# Görev Tanımı 1
Aşağıdaki Türkan ve Tankut'u anlatan yazıya göre şu ifadeler doğru mu: (a) Kaya, Tankut'un en yakın arkadaşıdır. (b) Türkan'ın Kaya ile ilişkisi, Tankut ile evlendikten sonra yaşanmıştır. (c) İstatistiklere göre bazı Avrupa ülkelerinde doğan çocukların yaklaşık yarısı evlilik dışında dünyaya gelmektedir. Her biri için evet ya da hayır deyip kararı belirleyen sözcükleri yazıdan tırnak içinde birebir aktarın.
# Görev Tanımı 2
Türkan ve Tankut'u anlatan yazıdaki şu cümleyi İngilizceye çevirin: "Anlattıklarım size biraz uçuk kaçık gelse de bu senaryo batılı hayat anlayışına cuk diye oturuyor."
# Görev Tanımı 3
Türkan ve Tankut'u anlatan yazıyı, son cümlesinden sonra gelecek biçimde sürdürün.

# Verilen Metin
========================================================================
Türkan Hanım Tankut Bey’i aldatmamıştır. Çünkü Tankut’un en yakın arkadaşı (Ceyda’nın gerçek babası) Kaya ile olan ilişkisi onlar evlenmeden kısa bir süre önce olmuştur. Buna aldatmak mı denir ya hu! Ve gözyaşları içinde Türkan, Tankut’a der ki: “Ceyda’nın babası sensin Tankuut! O ilk önce sana “BABA” demedi mii! Bezi olmadığı günler senin kucağına pislemedi miii? İlk adımlarını sana doğru attı! Öğrendiği her şeyi senden öğrendiii.. O senin kızııınn!” (Sen de aklınla bin yaşa Türkan! Bilgili kadın diye buna derim ben!)
Anlattıklarım size biraz uçuk kaçık gelse de bu senaryo batılı hayat anlayışına cuk diye oturuyor. Çünkü yapılan istatistiklere göre bazı Avrupa ülkelerinde doğan çocukların yaklaşık %30 u evlilik ilişkisi dışında dünyaya geliyormuş… İsimleri Türkçeleştirerek anlatım yapmamızdan belki bazı okurlarımız rahatsızlık duyabilirler. Hatta belki konuyu ve ele alınış tarzını, kullanılan kelimeleri biraz pespaye bulanlar bile olabilir.
========================================================================
# Veri Alıntıları
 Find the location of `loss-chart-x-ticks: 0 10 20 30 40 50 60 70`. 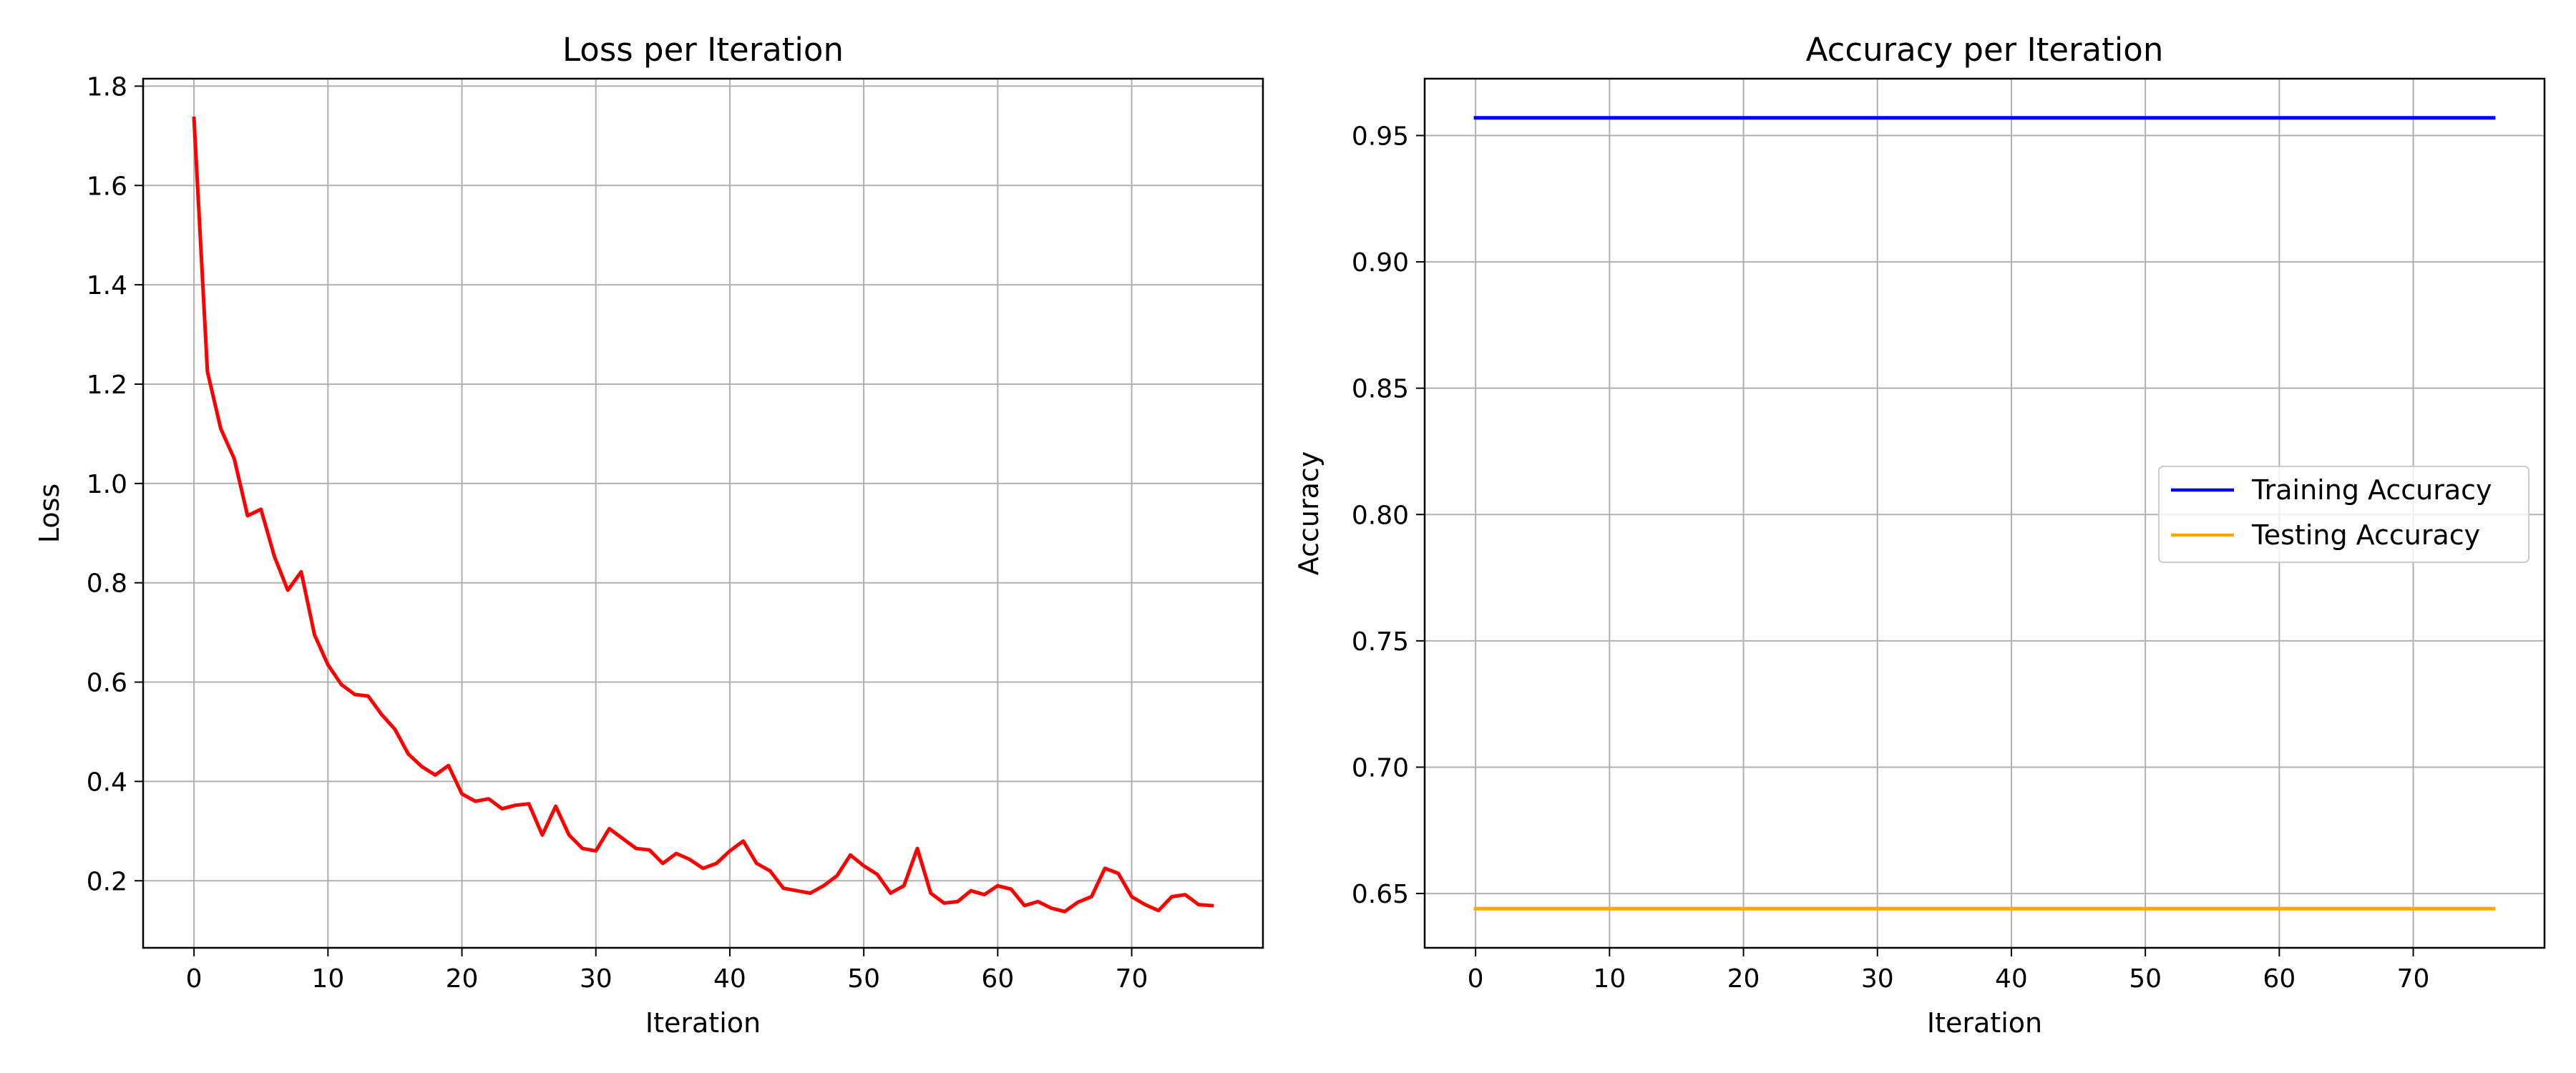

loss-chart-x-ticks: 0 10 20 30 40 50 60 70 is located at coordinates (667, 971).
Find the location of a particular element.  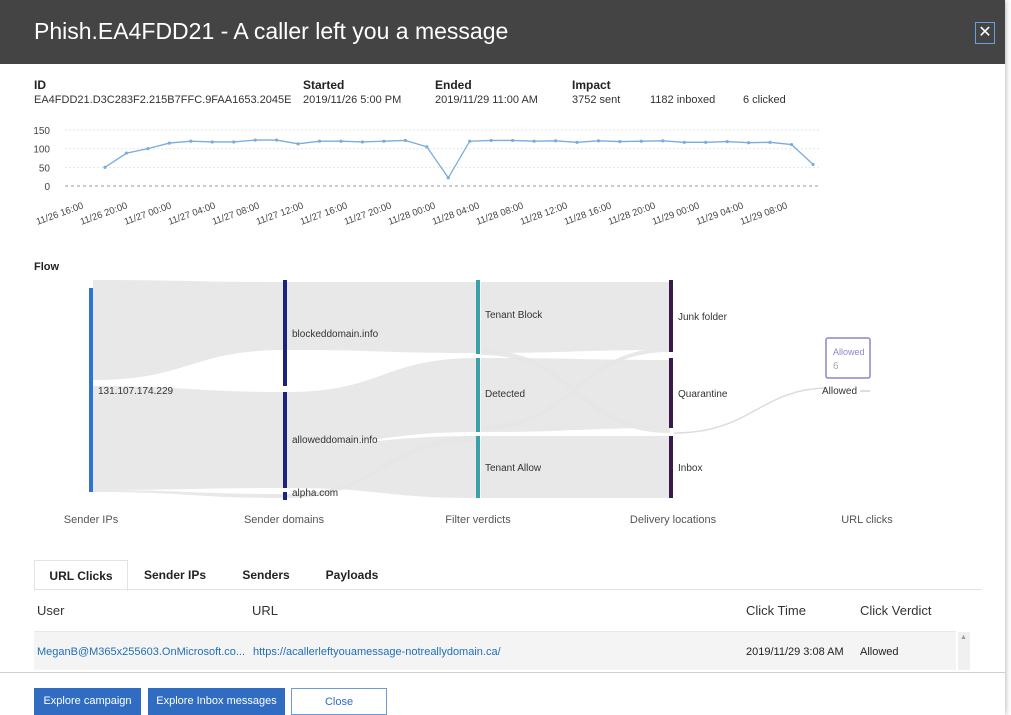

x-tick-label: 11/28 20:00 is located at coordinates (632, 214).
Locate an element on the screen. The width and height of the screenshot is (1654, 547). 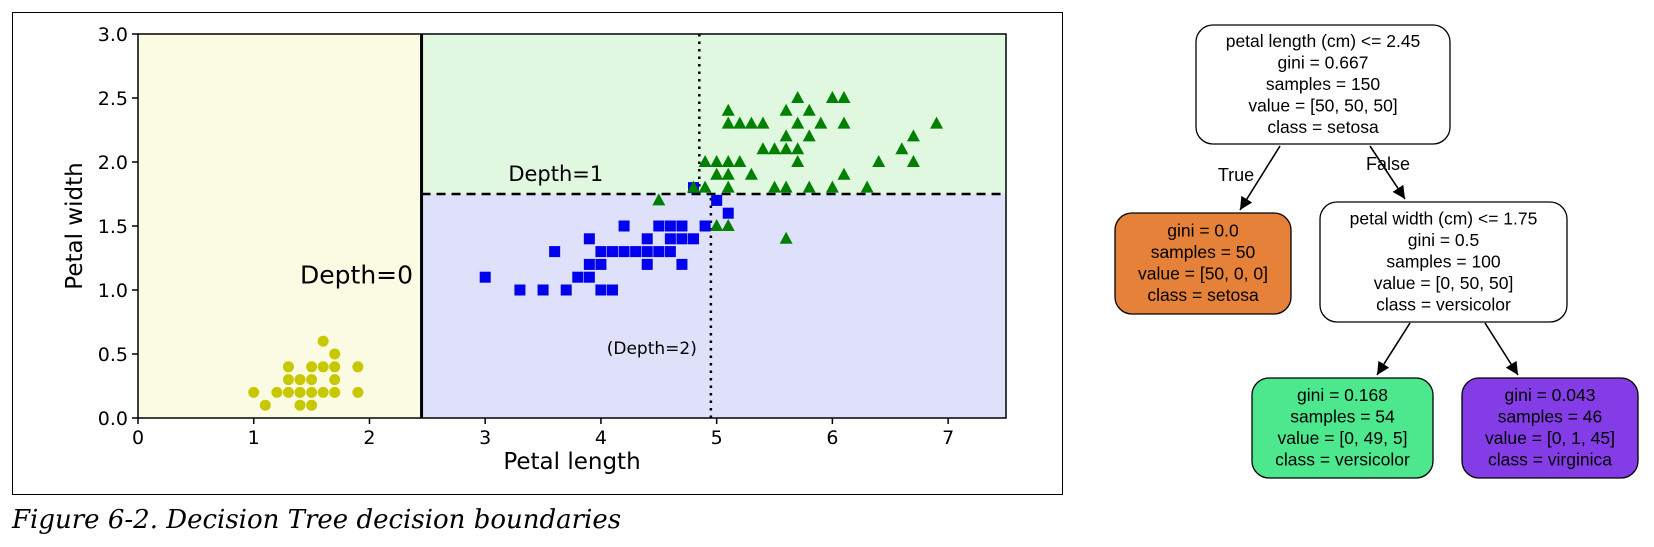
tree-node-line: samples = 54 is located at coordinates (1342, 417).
========================================================================
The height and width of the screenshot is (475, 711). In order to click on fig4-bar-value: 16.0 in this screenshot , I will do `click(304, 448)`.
========================================================================
# Yanıt 1
(a) Evet: "Tankut’un en yakın arkadaşı (Ceyda’nın gerçek babası) Kaya"
(b) Hayır: "onlar evlenmeden kısa bir süre önce olmuştur"
(c) Hayır: "yaklaşık %30 u evlilik ilişkisi dışında dünyaya geliyormuş"

# Yanıt 2
Even if what I have described seems a bit far-fetched to you, this scenario fits the Western outlook on life perfectly.

# Yanıt 3
Çağdaşlık itibariyle batı medeniyetinden biraz geriyiz ya şimdilik! Ben bu anlayışsızlığı buna veriyor, hoş görüyorum. Ama aradan çok değil, belki bir 10 yıl geçtikten sonra, biz de “muâsır medeniyetler seviyesine!” yükselince, şimdi garipsediğimiz bu senaryo bizim hayatımızda da cuk diye oturacağı bir yer edinecek kendine…
İkinci El’i makbul gören gençlerimize büyük işler düşüyor burada. Bu yeri onlar açacak öncelikle… “Ev Kızı mı Iyy” diyenlerimiz, bu yeri genişletecekler… Kocalarını aldatan kadınlarla söyleşiler yapan gazetelerimiz, bu yeri dayayıp döşeyecekler…
Gün gelecek ülkemizin gayr-ı meşru çocukları istatistik pastasından hak ettikleri büyük dilimleri alacaklar. Sosyal hayatımızda kendilerine açılan bu dayalı döşeli yerlerine kurulacaklar.… Belki o zaman karısı Türkan’a hak veren Tankut gibi, Ceyda’nın sadakatini teslim eden Serkan misali, okurlarımız da bizi haklı göreceklerdir.
İkinci el tutkunlarına da son söz: “Başkasının mahsulü de olsa bir çocuk… Siz ona “BABA” demeyi öğretip “İLK ADIMLARI”nı attırdıysanız, ne mutlu size! O sizin çocuğunuz…
Tebrikler, en kolayından bir çocuk sahibi oldunuz.”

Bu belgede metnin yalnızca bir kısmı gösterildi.